[Document excerpt]:
Thursday 21 March 2013

Then there was Marikana . . .

The police killed black people in Sharpeville. The police killed black people in Marikana. The police kill black people. The murder of black people by police is dramatic and in your face. The murder of black people by their circumstances is a different matter - one we all wish we could avoid or postpone for another day, for someone else.

The bickering about corruption and service delivery; the rape and murder of women and children; the seemingly random murder - these are the things black life is made of. In the greater scheme of things, even the dramatic and public murder of black people on our TV screens, it's all but a flash of time. Life carries on. Come to think of it, if life was to stop every time there's a murder or rape or abuse or any other form of atrocity visited on a black life, life in the black world would stand still and never move. These horrible things are the things that define being black. Of course, those with the privilege of being outside the circle of black life get to "wonder how this can be?"

[Extracted entries]:
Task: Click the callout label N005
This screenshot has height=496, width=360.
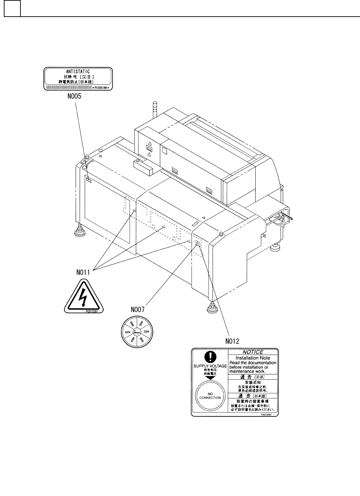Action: coord(74,97)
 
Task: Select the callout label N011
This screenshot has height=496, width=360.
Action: coord(83,272)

[Problem statement]: Write the next part of the blog post about Marikana, picking up right after its last sentence. The rows are separate from the blog post about Marikana.

[Answer space]:
Explanations and analyses and reports and opinions are always on offer. About "these people". These people who are not us - who are not of us. The privilege of being outside the black zone is that life moves on unless punctuated by some aberration. Rape, murder, random violence are not the stuff life is about outside the black zone. When these get to visit the normal non-black zone, it is an aberration, it is something that bears some explanation. "Normal people" do not do such things - the things of the black zone. There's always disagreement about the solutions or even appropriate actions. How can it not be? There's even disagreement about what it is that happened, is happening, will always happen. 

Outside the black zone there are normal people who live and act normally. The normal that is expected of those who live in the black zone. The normal stuff like food, space, health, fun, laughter and an odd tear here and there. The black zone is over there, not here. Never mind police brutality, how about life brutality. Imagine, because that's all you can do, imagine brutality being the word to describe your life. The brutality of poverty, marginalisation and animal-ization of people, human beings. This in the black zone is the normal. Here life is so low people look up just to see the bottom. Which rights do the humans in the black zone have?

Are they even human? Human rights are for humans.

We wait for the upheaval. We wait for the forces that will throw us into each other's shoes. The forces that will bring the flow of raw sewer to the suburbs and serenity of quiet family life to the squatter camps. It is easy to avoid what we don't see; refuse to see; avoid seeing. The value of property trumps that of human life. But then again, that life we talk about, must be human first. 

All this as we speak of "celebrating" Human Rights Day and forget Sharpeville Day. But Sharpeville Day refuses to go away, it keeps coming back.